Hey trim hows it going bud !

My wife thinks there is something wrong with me because evertime we go places i end up drooling over the tools and tool stands,i just cant help myself :whistling2:

I've seriously tried NOT to pick up the TOOL **** catalogues that are on offer at most trade outlets but find i am addicted.

I've just purchased a very nice reciprocating saw :innocent:

Chris


----------



## Trimix-leccy (Dec 4, 2007)

Reciprocating saws, they're the future!  Got a dewalt 18V and a 110v version. Used them today to cut some 400mm AWAs to go into the substation and again for the 185mm to the genny. Part of my ongoing project which is coming to a close:thumbsup:
Ran some 2.5mm x4c for control cct....it was like using string:laughing:


----------



## randomkiller (Sep 28, 2007)

Trimix-leccy said:


> Reciprocating saws, they're the future!  Got a dewalt 18V and a 110v version. Used them today to cut some 400mm AWAs to go into the substation and again for the 185mm to the genny. Part of my ongoing project which is coming to a close:thumbsup:
> Ran some 2.5mm x4c for control cct....it was like using string:laughing:


Have you ever used a Milwaukee "hatchet" sawzall? For getting in tight spots it is the king and they have cordless and corded.


----------



## Trimix-leccy (Dec 4, 2007)

randomkiller said:


> Have you ever used a Milwaukee "hatchet" sawzall? For getting in tight spots it is the king and they have cordless and corded.
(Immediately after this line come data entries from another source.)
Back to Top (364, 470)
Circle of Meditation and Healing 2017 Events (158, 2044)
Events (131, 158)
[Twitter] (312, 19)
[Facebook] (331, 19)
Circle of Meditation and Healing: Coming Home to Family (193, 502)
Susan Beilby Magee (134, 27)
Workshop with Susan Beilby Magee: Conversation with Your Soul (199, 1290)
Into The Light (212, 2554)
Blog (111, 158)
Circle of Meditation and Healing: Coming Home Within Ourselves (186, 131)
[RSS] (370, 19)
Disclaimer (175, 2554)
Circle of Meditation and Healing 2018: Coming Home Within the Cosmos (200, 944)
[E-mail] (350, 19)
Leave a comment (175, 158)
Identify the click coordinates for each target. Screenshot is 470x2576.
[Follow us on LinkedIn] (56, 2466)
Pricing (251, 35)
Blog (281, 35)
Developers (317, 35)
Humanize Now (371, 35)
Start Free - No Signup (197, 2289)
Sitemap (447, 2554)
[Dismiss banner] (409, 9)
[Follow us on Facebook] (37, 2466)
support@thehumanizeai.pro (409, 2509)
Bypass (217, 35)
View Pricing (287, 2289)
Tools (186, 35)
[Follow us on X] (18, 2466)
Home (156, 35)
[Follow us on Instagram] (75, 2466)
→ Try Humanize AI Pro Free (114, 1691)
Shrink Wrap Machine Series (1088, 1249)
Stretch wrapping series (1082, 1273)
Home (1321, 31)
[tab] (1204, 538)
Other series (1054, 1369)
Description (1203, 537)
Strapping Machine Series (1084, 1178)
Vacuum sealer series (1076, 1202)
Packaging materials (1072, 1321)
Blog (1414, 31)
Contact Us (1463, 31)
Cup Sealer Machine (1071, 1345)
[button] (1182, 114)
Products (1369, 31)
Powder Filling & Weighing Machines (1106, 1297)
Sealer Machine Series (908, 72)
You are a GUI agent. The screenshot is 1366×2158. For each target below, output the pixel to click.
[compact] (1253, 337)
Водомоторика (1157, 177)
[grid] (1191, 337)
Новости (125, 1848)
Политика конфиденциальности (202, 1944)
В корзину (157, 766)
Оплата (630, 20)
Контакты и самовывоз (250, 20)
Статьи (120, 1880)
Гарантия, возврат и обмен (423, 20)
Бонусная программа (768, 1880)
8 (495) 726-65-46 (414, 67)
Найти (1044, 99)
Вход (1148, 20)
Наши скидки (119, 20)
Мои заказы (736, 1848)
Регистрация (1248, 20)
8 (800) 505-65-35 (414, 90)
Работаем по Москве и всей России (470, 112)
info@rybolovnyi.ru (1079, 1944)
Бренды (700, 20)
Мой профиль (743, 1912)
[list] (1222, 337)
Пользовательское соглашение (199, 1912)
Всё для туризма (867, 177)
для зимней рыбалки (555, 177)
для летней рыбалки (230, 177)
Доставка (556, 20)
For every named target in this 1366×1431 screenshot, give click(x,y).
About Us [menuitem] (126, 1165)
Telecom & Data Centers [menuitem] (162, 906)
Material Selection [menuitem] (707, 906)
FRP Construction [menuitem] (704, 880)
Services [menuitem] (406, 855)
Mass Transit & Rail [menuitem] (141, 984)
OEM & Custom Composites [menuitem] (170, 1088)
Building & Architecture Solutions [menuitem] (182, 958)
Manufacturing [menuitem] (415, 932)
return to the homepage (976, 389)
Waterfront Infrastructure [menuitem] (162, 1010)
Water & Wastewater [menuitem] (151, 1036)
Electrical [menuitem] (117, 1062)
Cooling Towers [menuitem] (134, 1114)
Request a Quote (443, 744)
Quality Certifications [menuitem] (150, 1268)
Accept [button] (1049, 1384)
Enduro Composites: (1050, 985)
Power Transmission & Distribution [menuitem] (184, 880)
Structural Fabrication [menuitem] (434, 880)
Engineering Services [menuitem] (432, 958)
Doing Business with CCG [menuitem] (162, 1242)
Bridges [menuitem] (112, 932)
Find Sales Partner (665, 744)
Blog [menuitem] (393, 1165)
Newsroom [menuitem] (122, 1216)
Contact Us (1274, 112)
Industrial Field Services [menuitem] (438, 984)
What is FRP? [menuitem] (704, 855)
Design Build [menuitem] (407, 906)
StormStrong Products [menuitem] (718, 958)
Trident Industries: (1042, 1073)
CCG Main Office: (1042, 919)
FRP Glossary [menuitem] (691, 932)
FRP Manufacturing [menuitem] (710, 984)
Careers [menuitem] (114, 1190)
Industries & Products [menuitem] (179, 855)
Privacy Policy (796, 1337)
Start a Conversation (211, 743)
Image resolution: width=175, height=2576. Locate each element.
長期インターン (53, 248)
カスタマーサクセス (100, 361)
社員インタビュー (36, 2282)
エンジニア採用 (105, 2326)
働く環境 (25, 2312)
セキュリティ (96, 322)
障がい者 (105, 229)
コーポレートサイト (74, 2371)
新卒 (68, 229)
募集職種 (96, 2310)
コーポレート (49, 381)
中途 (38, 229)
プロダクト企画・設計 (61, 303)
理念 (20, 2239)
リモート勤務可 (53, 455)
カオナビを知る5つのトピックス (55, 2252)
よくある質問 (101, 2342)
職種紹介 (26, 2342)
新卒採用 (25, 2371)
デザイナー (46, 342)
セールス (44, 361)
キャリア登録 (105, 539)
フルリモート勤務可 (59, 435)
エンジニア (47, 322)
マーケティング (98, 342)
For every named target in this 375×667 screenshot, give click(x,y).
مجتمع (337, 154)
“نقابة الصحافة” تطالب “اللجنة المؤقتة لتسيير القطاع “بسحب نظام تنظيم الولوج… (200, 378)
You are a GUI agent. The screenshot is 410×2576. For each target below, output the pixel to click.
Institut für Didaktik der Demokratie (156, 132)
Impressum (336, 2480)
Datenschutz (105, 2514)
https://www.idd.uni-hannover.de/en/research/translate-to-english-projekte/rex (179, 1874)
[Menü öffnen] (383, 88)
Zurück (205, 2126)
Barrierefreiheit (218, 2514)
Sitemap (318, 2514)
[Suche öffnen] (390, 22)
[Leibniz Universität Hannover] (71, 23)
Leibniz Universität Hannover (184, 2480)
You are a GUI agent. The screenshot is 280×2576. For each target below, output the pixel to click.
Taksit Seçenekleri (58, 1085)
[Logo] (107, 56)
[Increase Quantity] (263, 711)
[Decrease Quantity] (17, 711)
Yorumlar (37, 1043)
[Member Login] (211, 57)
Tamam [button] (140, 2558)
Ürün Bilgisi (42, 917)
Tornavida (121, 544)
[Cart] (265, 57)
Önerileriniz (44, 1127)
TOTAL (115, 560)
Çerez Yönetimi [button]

looks good, I like the size / pistol grip. Not readily / economically available in the UK though; but they are slowly becoming more obtainable...but at a price. Cannot justify one at present though:no:


----------



## chrisb271 (Jul 6, 2007)

I had a Milwakee on demo,nice saw !
Like trimix says its still a tad expensive over here and very few stock it.

I settled for a hitachi 110v 1500w , man what a beast :laughing:

It noshed through the six 1000mm single cables i had to terminate at the wind tunnel in Peterborough today,we used a mini digger with a mattress strapped to the bucket to bend them into place :laughing:
The flippin glands are 114mm,i had to borrow a wrench to fit as i only have one that went upto that size.

Chris


----------



## Trimix-leccy (Dec 4, 2007)

1000mm eh! AWA or singles? Trirated? [guess not with the mini digger:laughing:]

If AWA what did you do with the armour?..just curious as I was in a bit of a dilema with mine [only 400mm though but]:detective: [meant to be a detective...lokks more like that to$$er Tim Wonnacot on't Antiques progs :laughing:]


----------



## chrisb271 (Jul 6, 2007)

Singles would be nice !

The cables are single core armoured,they connect into a HUGE invertor to control a seriously BIG fan in a wind tunnel for testing aerodynamics on various stuff.
Unfortunately its military based so can't take any pics 

The six single cores 1000mm csa each leave the circuit breaker and are bonded at one end only ( the breaker end ) to protect the cables only.

Two seperate conductors 400mm in parallel (both are exactly the same length and run next to each other )are used to provide protection for the invertor and rest of the circuit.

Chris


----------



## Ecopat (Apr 17, 2008)

My wife thinks there is something wrong with me because evertime we go places i end up drooling over the tools and tool stands,i just cant help myself :whistling2:

I've seriously tried NOT to pick up the TOOL **** catalogues that are on offer at most trade outlets but find i am addicted.



Hehehehe, my wife calls me the Ron Jeremy of tools, coz wherever we go I am always straight to the tools salivating like a rabid dog.
I need a new shed for all the tools I have, it is an obsession, can never have too many tools. :thumbup:


----------